Pendant que M. Baussard, auquel on a dû la description de ce butskopf, disséquoit ce cétacée, une odeur insupportable s’exhaloit de la tête ; cette émanation occasionna des inflammations aux narines et à la gorge de M. Baussard : l’âcreté de l’huile que l’on retiroit de cette même tête, altéra et corroda, pour ainsi dire, la peau de ses mains ; et une lueur phosphorique s’échappoit de l’intérieur du cadavre, comme elle s’échappe de plusieurs corps marins et très-huileux lorsqu’ils commencent à se corrompre.

Le butskopf a été vu dans une grande partie de l’Océan atlantique septentrional et de l’Océan glacial arctique.

FIN.
  1. Hyperoodon butskopf.
    Grand souffleur à bec d’oie.
    Butskopff.
    Delphinus orca (butskopf).
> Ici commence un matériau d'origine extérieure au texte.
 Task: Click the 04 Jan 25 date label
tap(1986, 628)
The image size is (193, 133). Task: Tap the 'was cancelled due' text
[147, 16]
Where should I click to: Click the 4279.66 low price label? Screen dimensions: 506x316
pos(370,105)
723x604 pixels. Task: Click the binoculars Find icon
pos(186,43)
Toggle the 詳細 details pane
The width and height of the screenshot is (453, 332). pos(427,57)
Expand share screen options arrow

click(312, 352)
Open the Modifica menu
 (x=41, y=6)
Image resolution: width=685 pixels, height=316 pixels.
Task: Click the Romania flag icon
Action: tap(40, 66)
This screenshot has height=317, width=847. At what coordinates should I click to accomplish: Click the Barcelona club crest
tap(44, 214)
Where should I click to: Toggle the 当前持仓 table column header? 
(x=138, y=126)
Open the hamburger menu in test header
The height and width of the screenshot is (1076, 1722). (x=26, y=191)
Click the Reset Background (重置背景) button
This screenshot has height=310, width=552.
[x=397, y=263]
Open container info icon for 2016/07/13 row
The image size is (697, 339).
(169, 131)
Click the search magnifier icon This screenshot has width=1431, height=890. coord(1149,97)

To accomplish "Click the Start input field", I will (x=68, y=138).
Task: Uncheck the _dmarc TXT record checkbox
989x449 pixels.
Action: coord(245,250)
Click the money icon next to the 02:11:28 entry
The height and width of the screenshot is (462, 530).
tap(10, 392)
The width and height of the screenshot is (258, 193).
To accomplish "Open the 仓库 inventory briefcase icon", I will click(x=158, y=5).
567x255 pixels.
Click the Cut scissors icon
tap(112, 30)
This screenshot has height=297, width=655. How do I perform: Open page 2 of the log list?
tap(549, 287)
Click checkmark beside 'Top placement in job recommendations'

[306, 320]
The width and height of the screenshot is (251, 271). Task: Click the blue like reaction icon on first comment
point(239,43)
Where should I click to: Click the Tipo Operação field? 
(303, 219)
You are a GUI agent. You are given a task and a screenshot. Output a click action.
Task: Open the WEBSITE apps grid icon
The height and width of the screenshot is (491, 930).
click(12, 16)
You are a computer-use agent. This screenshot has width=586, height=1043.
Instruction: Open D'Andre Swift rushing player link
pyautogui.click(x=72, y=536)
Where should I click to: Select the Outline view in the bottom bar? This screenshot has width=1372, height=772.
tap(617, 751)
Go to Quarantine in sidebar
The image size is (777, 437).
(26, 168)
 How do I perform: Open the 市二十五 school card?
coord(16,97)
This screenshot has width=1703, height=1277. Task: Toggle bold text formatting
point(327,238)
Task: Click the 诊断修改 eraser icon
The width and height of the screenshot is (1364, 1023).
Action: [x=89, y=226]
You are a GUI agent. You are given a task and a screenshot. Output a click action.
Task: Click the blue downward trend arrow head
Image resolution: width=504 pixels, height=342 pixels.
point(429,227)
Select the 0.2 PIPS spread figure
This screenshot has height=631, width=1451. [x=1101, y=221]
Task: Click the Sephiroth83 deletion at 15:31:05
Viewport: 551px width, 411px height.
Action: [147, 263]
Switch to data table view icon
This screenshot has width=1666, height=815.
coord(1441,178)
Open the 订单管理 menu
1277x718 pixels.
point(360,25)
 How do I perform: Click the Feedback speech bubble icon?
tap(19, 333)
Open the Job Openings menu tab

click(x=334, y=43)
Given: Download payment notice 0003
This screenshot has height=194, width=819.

Linné, édition de Gmelin.
    Butskopf. Mart. Spitzb. p. 93.
    id. Anderson, Isl. p. 252.
    id. Crantz, Groenland, p. 151.
    Buts-kopper. Eggede, Groenl. p. 56.
    Le dauphin butskopf. Bonnaterre, planches de l’Encyclopédie méthodique.
    Bottle-head, or slounders-head. Dale, Harwich, 4, 11, tab. 14.
    Nebbe haul, or beaked whale. Pontoppid. Norw. 1, 123.
    Beaked. Pennant, Zoolog. Britann. p. 59, n. 10.
    Observations sur la physique, l’histoire naturelle et les arts, mars 1789.
  2. Hyperoon, en grec, signifie palais ; et odos signifie dent.
  3. Journal de physique, mars 1789. — Mémoire de M. Baussard.